Over and over again, during these last few turbulent years of history, I’ve often reflected on Stein’s Law. Herbert Stein was an American economist. That’s basically all I can tell you about him (his son Ben would be more familiar to millions). But Stein’s Law is something most people probably have heard of. And it is, “If something cannot go on forever, it will stop.”
You may be more familiar with the bastardized versions that float around — “Things that can’t last forever don’t” is the one I usually default to. But they all tie back into the fundamental truth that Stein was reaching for when he first penned Stein’s Law in a column for the Wall Street Journal: if something can’t last forever, don’t expect it to.
But people do expect it, of course. Their head knows better. Their hearts can’t quite accept it.
On Sunday night, apparently without any warning, reports emerged that General Motors is shutting down its remaining operations in Oshawa, Ont., sometime in 2019, after current orders are produced.
The GM presence in Oshawa is — was? — already a shadow of its former self. Reports say that 2,800 jobs are to be eliminated, part of a global restructuring of GM operations. Those 2,800 jobs are all that’s left of what was once a workforce of tens of thousands.
And even those relatively few GM workers in Oshawa have been obviously on the bubble for years. Canada is an expensive place to make automobiles, even if a low Canadian dollar occasionally helps take some of that edge off. Oshawa, in particular, has been a source of concern. Every GM car manufactured there could be transferred to another existing facility in lower-cost Mexican or U.S. jurisdictions quickly. That’s been true for years.
WATCH: Coverage of the GM Oshawa plant closure
Indeed, more than two years ago, Kristin Dziczek, director of the industry, labour and economics group at the Center for Automotive Research in Ann Arbor, Mich., told the National Post‘s Kristine Owram that “I have not seen any professionally produced forecasts that have any continued production at Oshawa beyond 2019. This is the plant that everybody’s worried about.”
But life kept on — if not quite as normal, then at least as something resembling normal. Every round of negotiations that kept operations in that Greater Toronto Area city alive for another few years, even with reduced staffing and lines, was welcomed with relief: another contract signed; another bullet dodged; something that cannot go on forever would go on a little bit longer.
But the GM operations weren’t going to go on forever. So they’ll stop.
It’s hard to exaggerate the damage this will do. The 2,800 jobs that are set to be lost are bad enough. But the loss of the GM jobs will have a massive impact on Oshawa’s economy, one far beyond the eliminated positions. Thousands of other workers in Oshawa, though not in GM jobs, were dependent on GM’s operations. Thousands more were sustained by the money those jobs fed into the local economy. Communities all around Oshawa, hours away by car, will feel this pain.

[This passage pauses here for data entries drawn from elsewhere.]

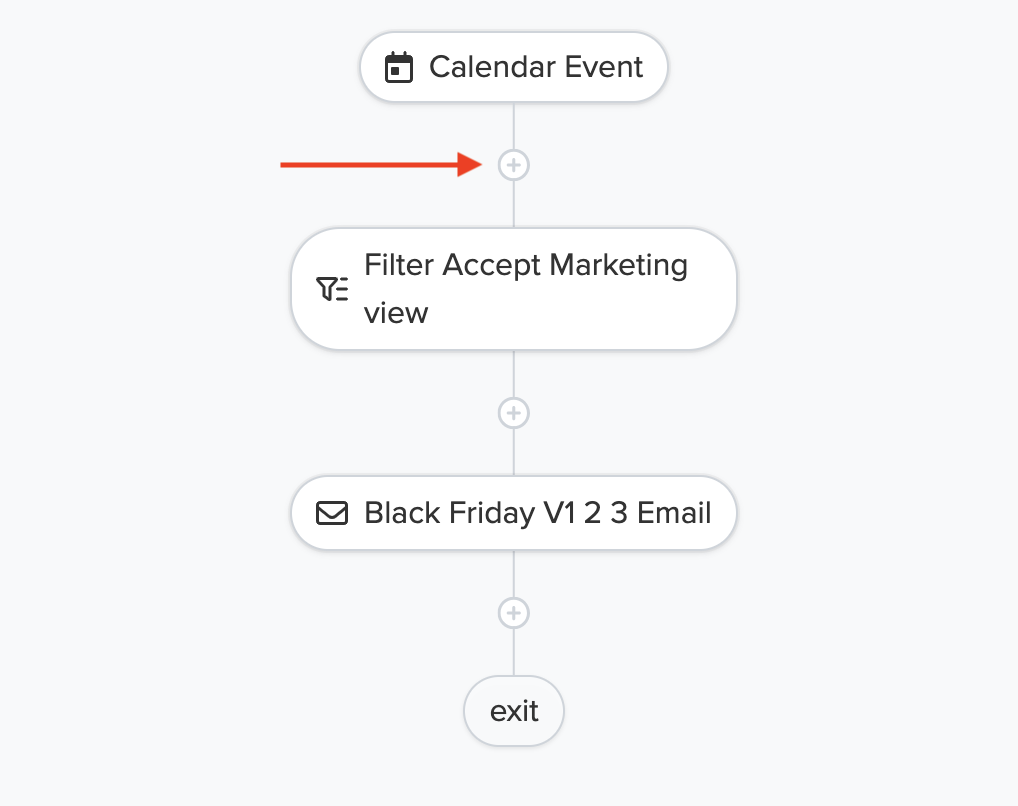This screenshot has height=806, width=1018.
Task: Click connector line directly under Calendar Event node
Action: pyautogui.click(x=514, y=125)

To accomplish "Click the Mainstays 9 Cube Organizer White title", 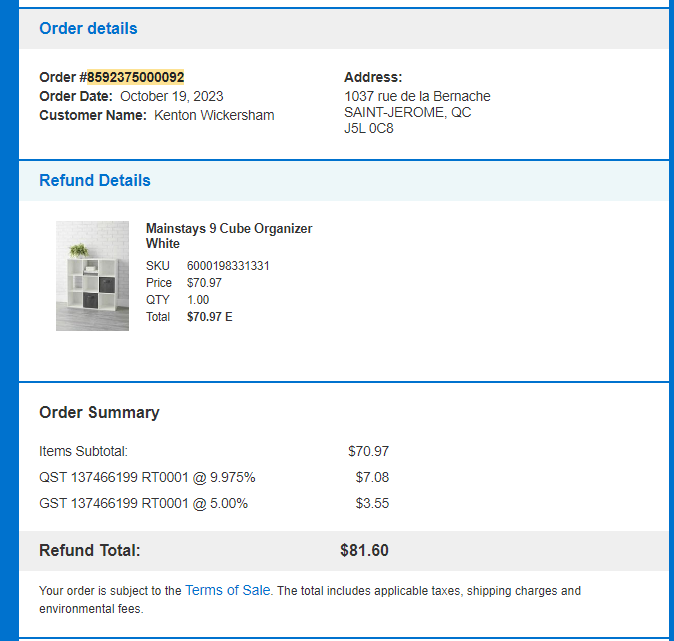I will click(229, 236).
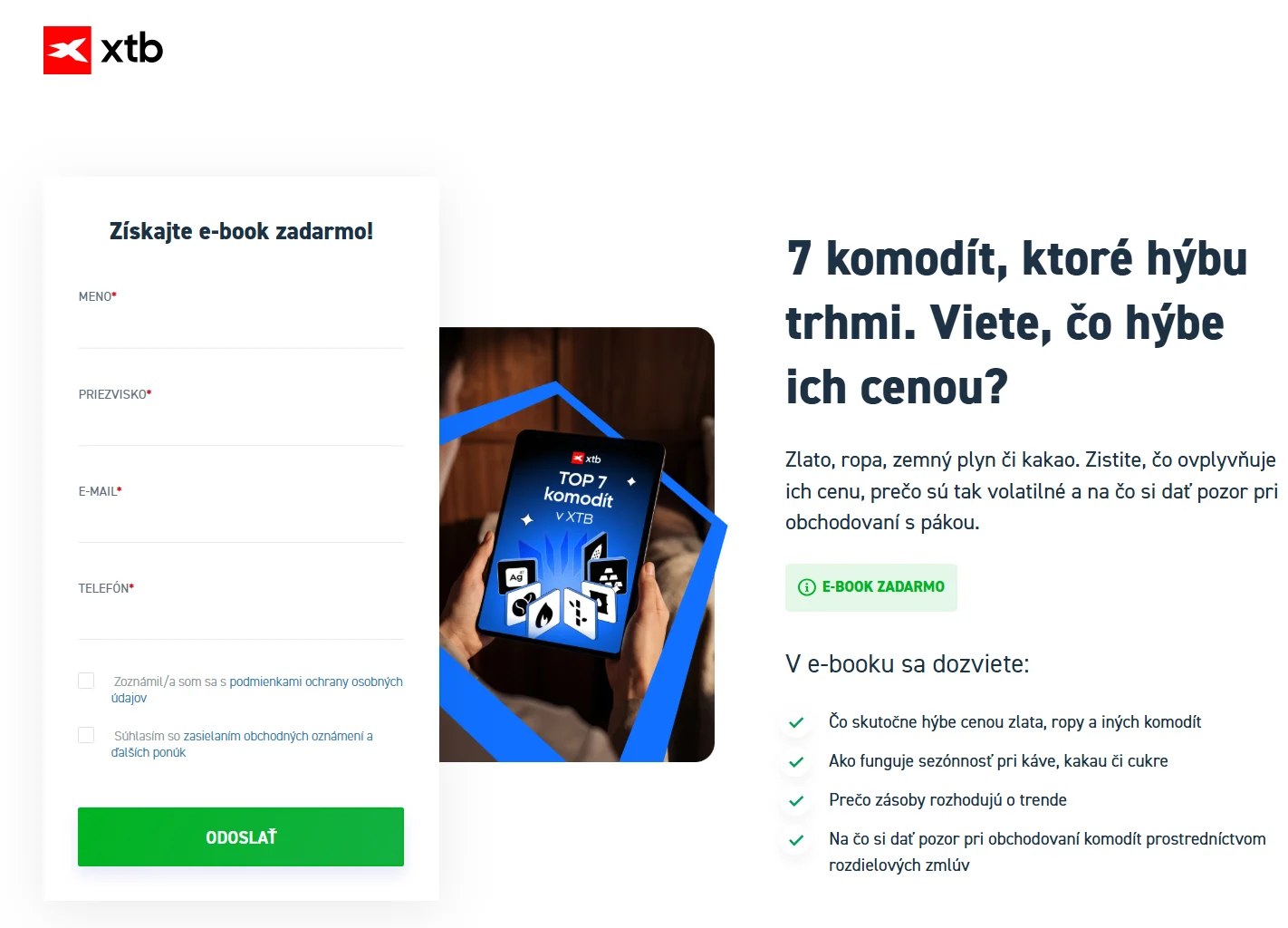Tick the personal data protection consent checkbox

(86, 681)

I’ll leave it to the economists to bicker about how precisely to quantify the damage. And we can’t ignore the prospect of the government stepping in with some plan or another to minimize the damage. A year out from an election, you’d be insane to expect anything else.

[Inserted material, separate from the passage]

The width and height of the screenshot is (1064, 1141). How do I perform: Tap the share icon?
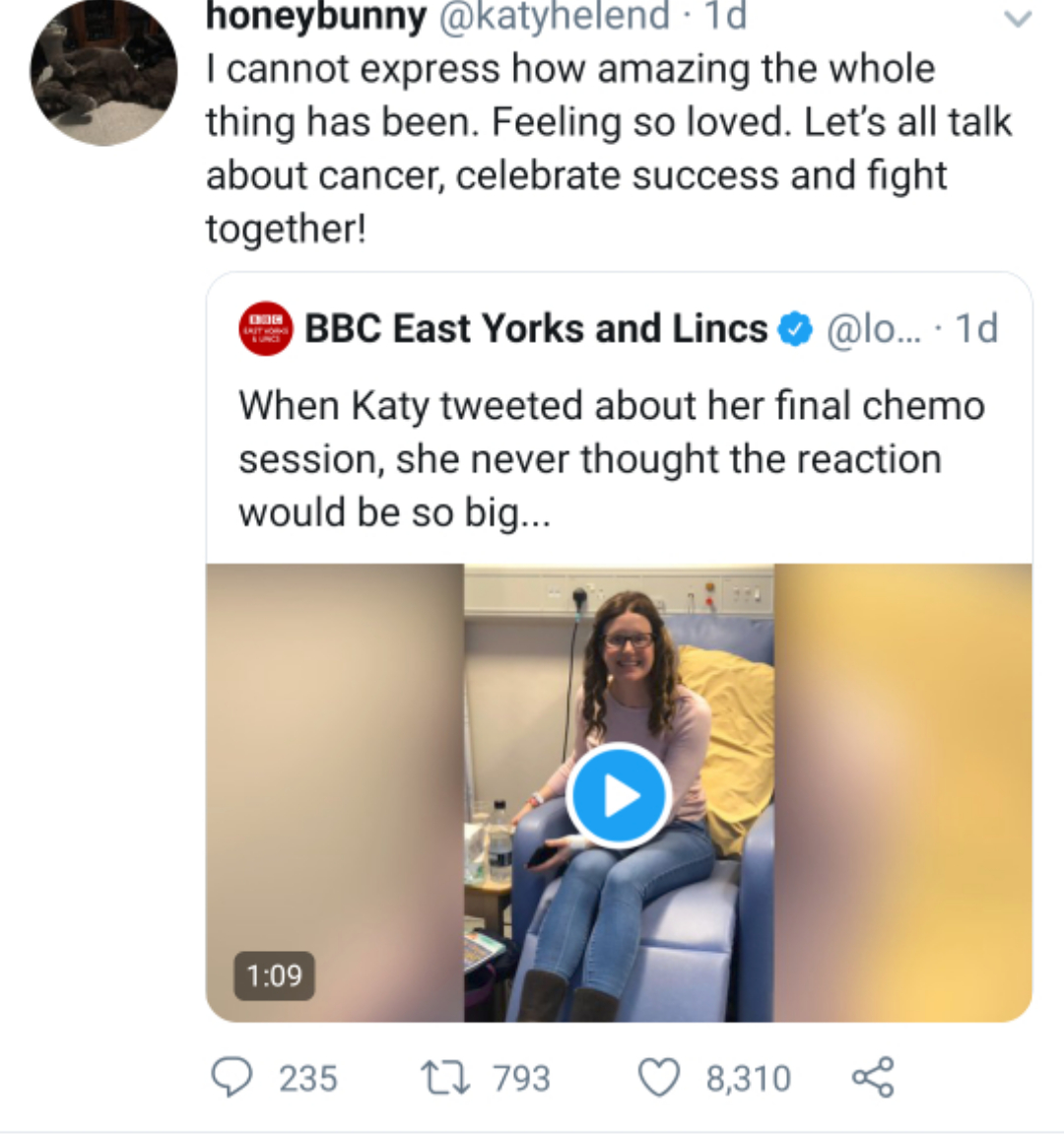[x=873, y=1077]
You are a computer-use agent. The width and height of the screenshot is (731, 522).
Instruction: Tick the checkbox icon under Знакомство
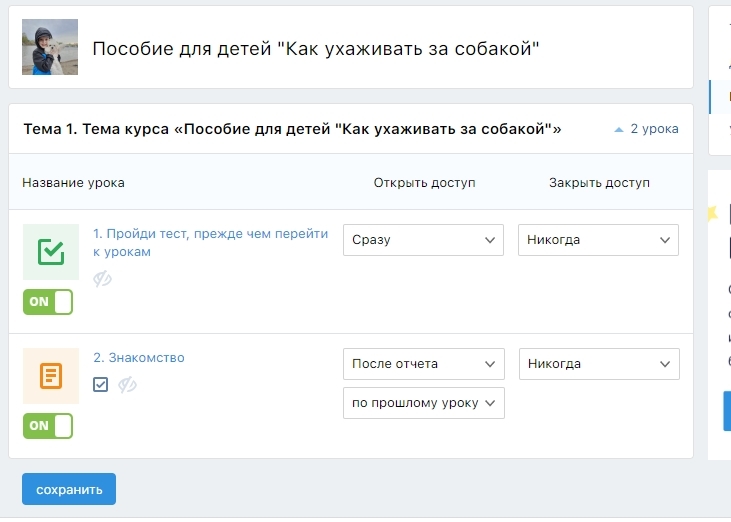point(100,384)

But on Sunday night, there wasn’t much of that yet. The politicians were stuck expressing concern in public while presumably frantically scrambling for answers in private.

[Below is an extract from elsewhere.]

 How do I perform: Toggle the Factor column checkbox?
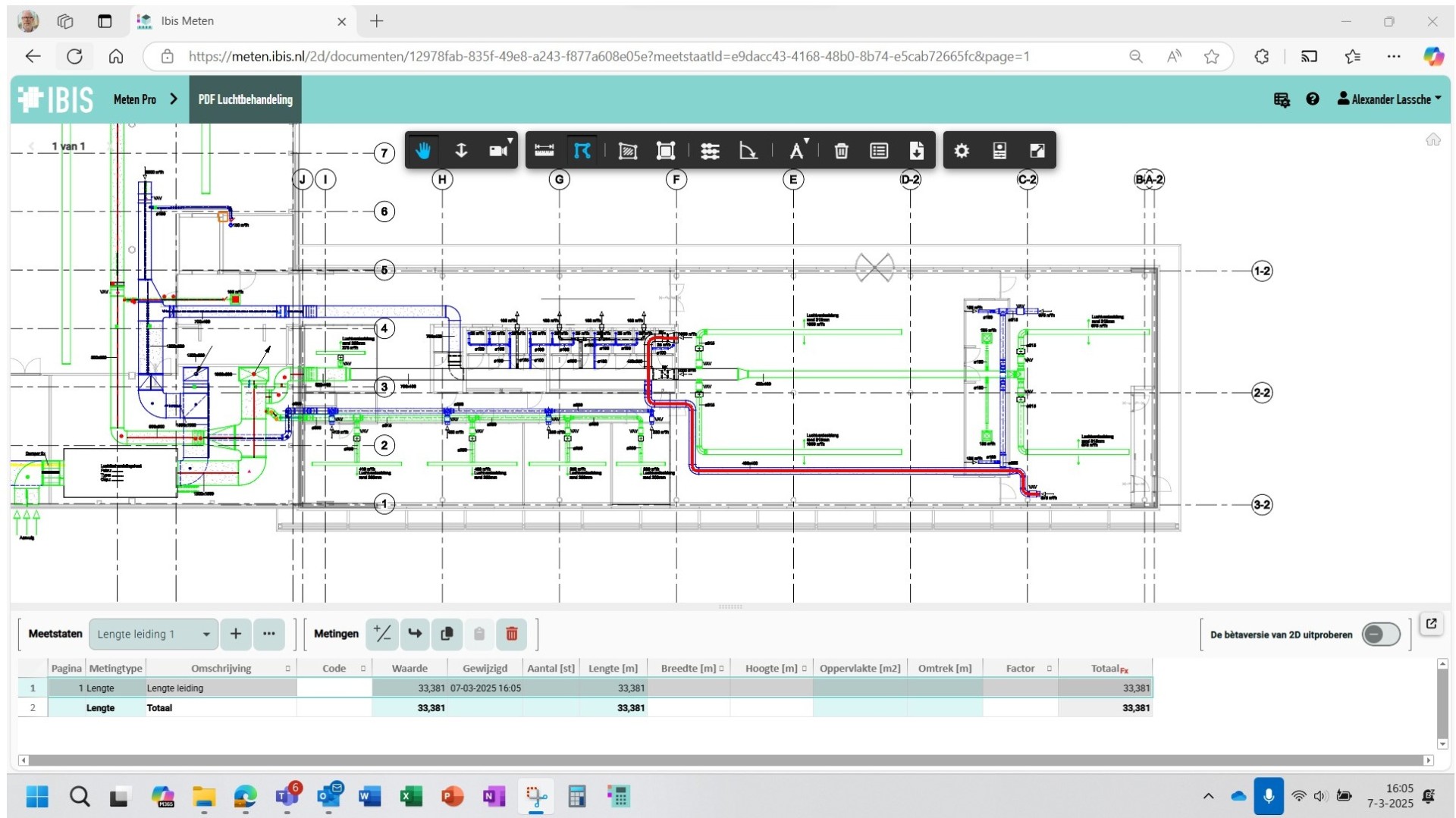tap(1049, 669)
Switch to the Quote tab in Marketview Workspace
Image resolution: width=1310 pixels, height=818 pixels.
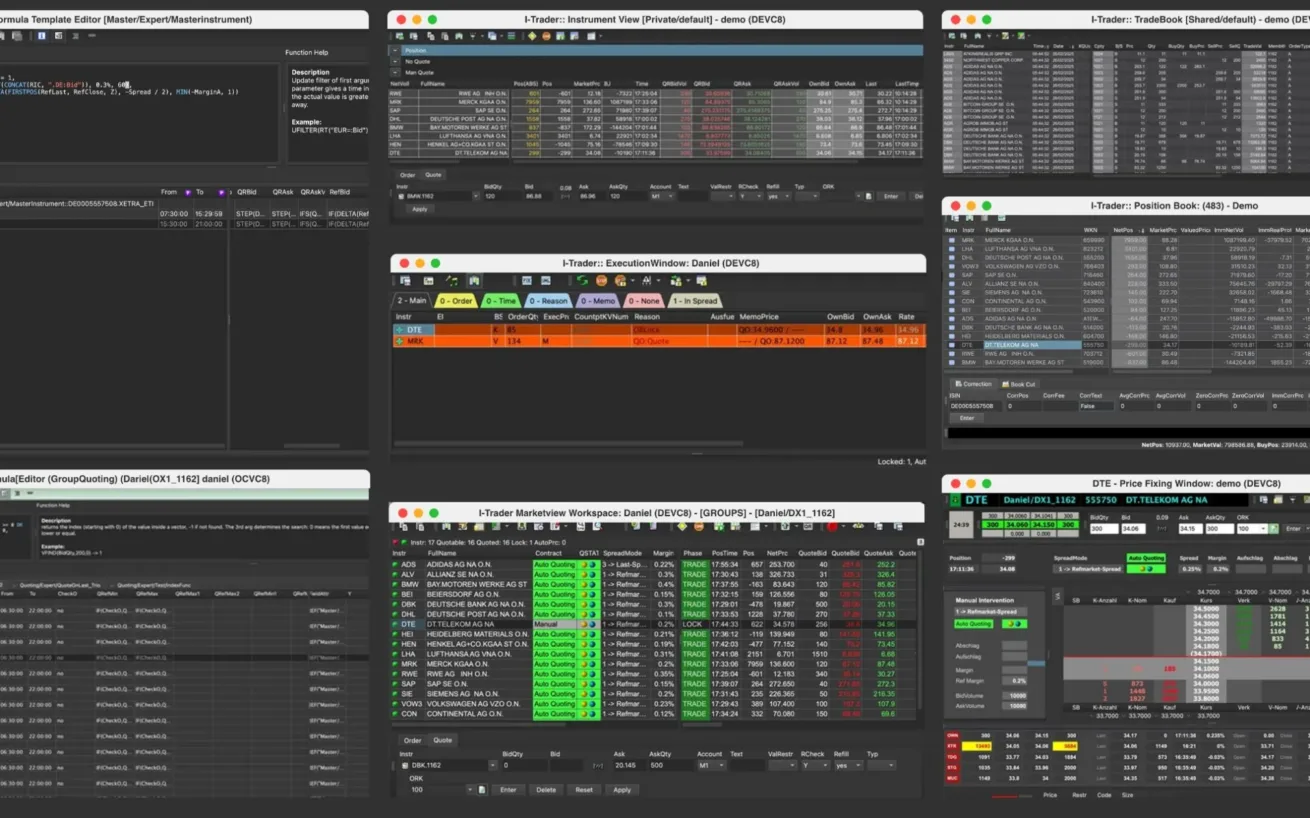coord(442,741)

On social media, as word spread, sympathy for those families to be hit by this seemed to be running roughly even with the usual banal partisan sniping. Justin Trudeau was being pilloried as the man responsible for this obviously predictable development. Stephen Harper, too, was coming in for criticism, mostly on the grounds that his 2008 crisis-era bailout of Chrysler and GM’s Canadian operations was somehow supposed to guarantee work forever, like some kind of perpetual motion jobs machine.
WATCH: Oshawa MPP Jennifer French’s reaction
People are shocked, Stein’s Law notwithstanding. Anyone with roots in the GTA has some link to the auto sector here. It doesn’t have to be all that close — certainly, my family doesn’t have any direct links. But we, like everyone else, know people who were raised by autoworker parents and raised comfortably.
You have parents or grandparents who’d only ever buy Big Three North American because they understood how good those jobs were to so many. Autos aren’t quite to Toronto what oil is to Calgary, but it’s probably about as close as we come. In this town, in this province, it’s the industry — or, at least, we still feel like it is.
We aren’t the only one who knows this. During the seemingly endless NAFTA negotiations, you could feel Ontarians collectively shudder at the reports that U.S. President Donald Trump was musing about hitting Canada with auto tariffs if we didn’t reach a deal the U.S. could live with.
Chevrolet is owned by GM. GM made its Impalas in Oshawa. Not for much longer, it seems. What the president viewed as his trump card — no pun intended — has come to pass on its own, just months later.
It’s shocking. It’s horrible for the people impacted. It’s an economic disaster and a political crisis. There’s still a chance, one supposes, that GM will be offered some incentives — cash — to keep some operations in Oshawa. Perhaps to double down on some of the high-tech investments Ontario is already working to attract in the emerging field of autonomous cars.
But if not, it’s just Stein’s Law in action. And even if a reprieve is granted, Stein can wait. Sooner or later, he’ll be proven right.